◆ Petunjuk Tugas
Tuliskan ulang baris-baris item di bawah ini tanpa perubahan, mulai dari awal item sampai baris yang memuat "tap(308, 338)", dengan baris itu ikut disertakan. Gambar tidak perlu dimasukkan ke dalam jawaban.

◆ Bahan

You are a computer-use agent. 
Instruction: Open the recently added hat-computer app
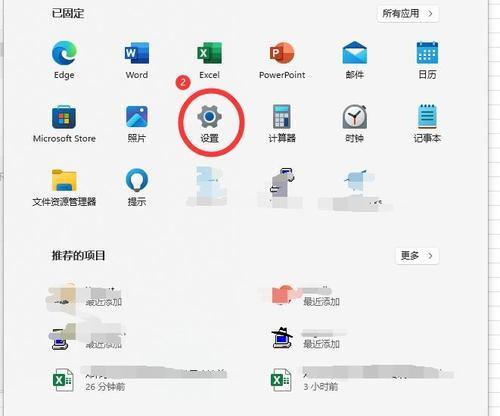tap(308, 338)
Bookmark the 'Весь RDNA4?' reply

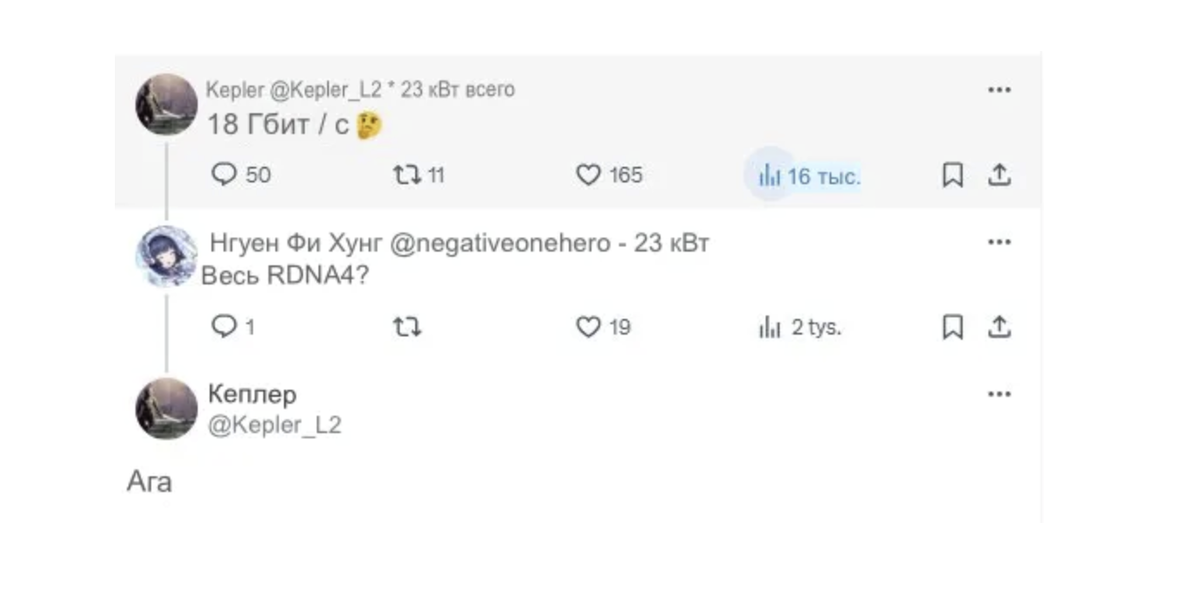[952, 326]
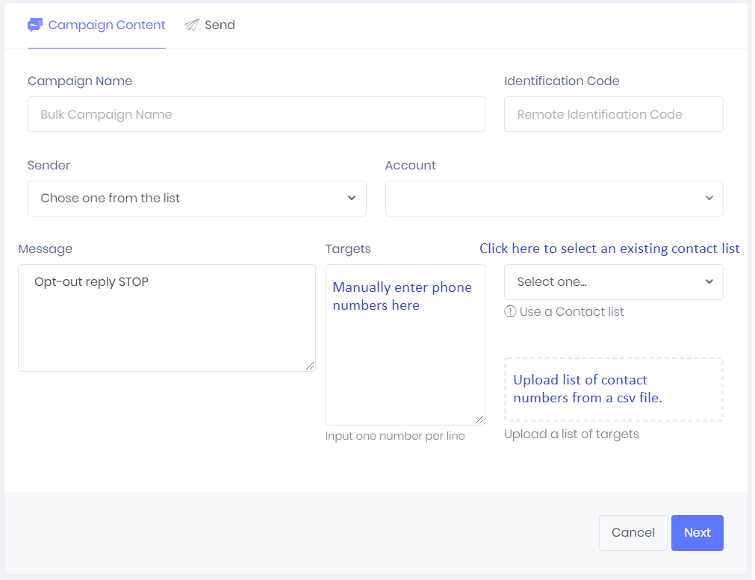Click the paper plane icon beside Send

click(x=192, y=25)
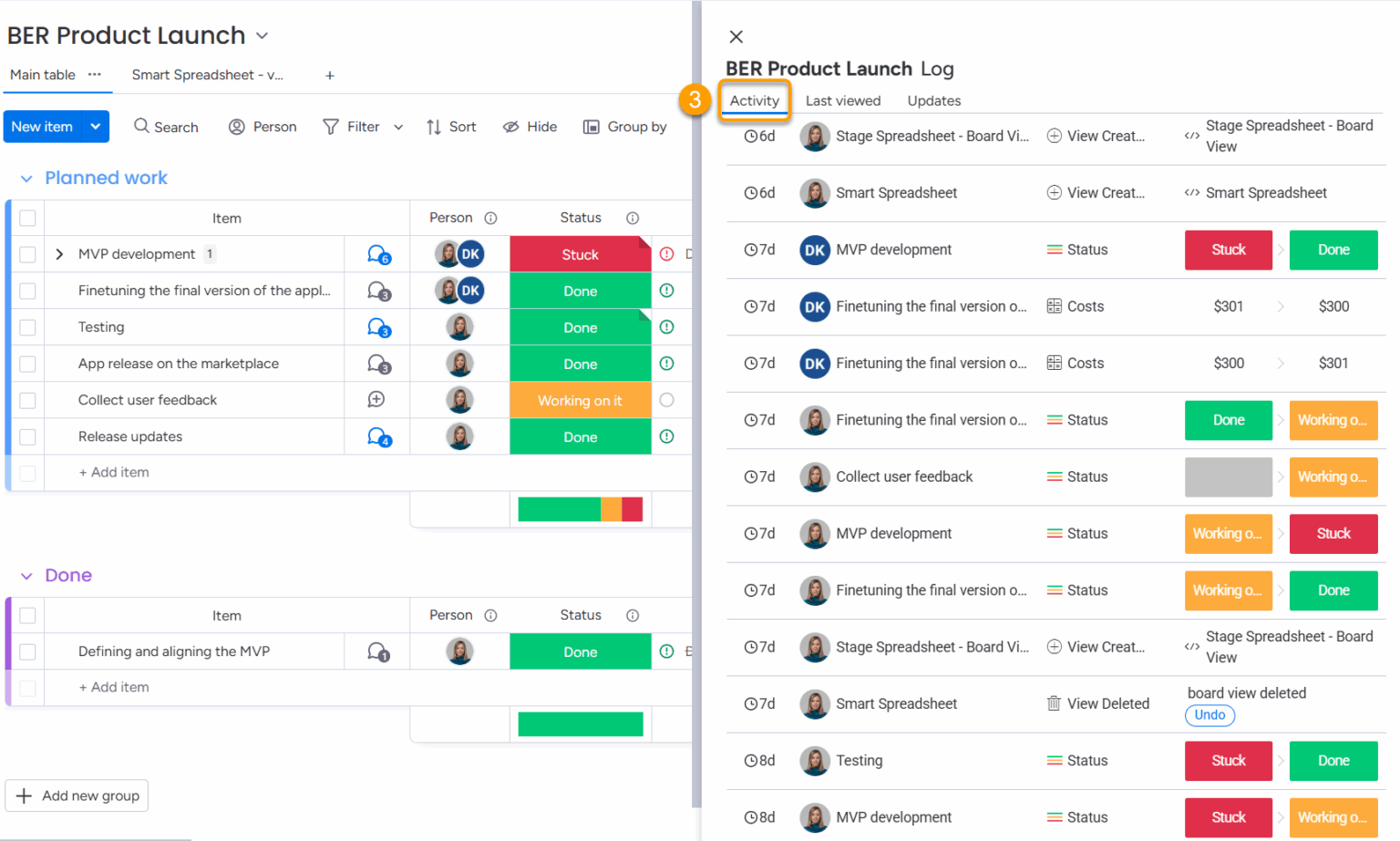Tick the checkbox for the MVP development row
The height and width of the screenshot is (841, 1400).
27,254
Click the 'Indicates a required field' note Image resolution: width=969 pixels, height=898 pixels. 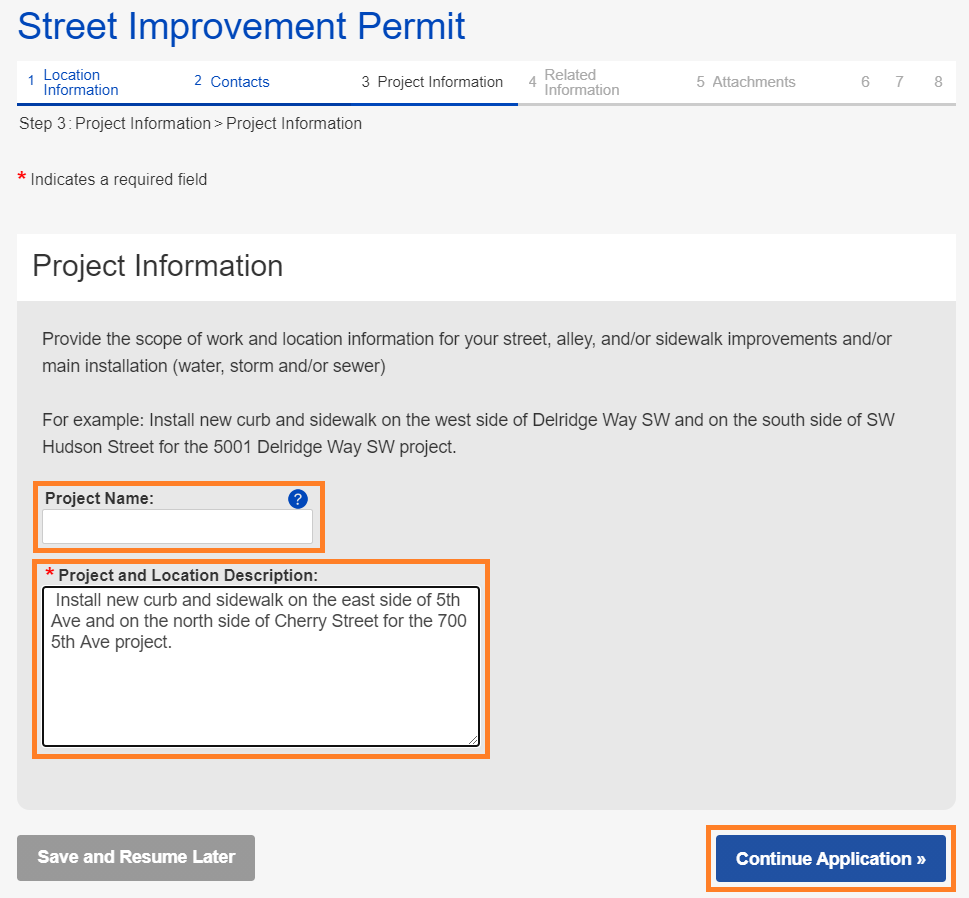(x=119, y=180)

◆ Hasil Berikut
You are a computer-use agent. 
Instruction: Open the recently added hat-computer app
tap(308, 338)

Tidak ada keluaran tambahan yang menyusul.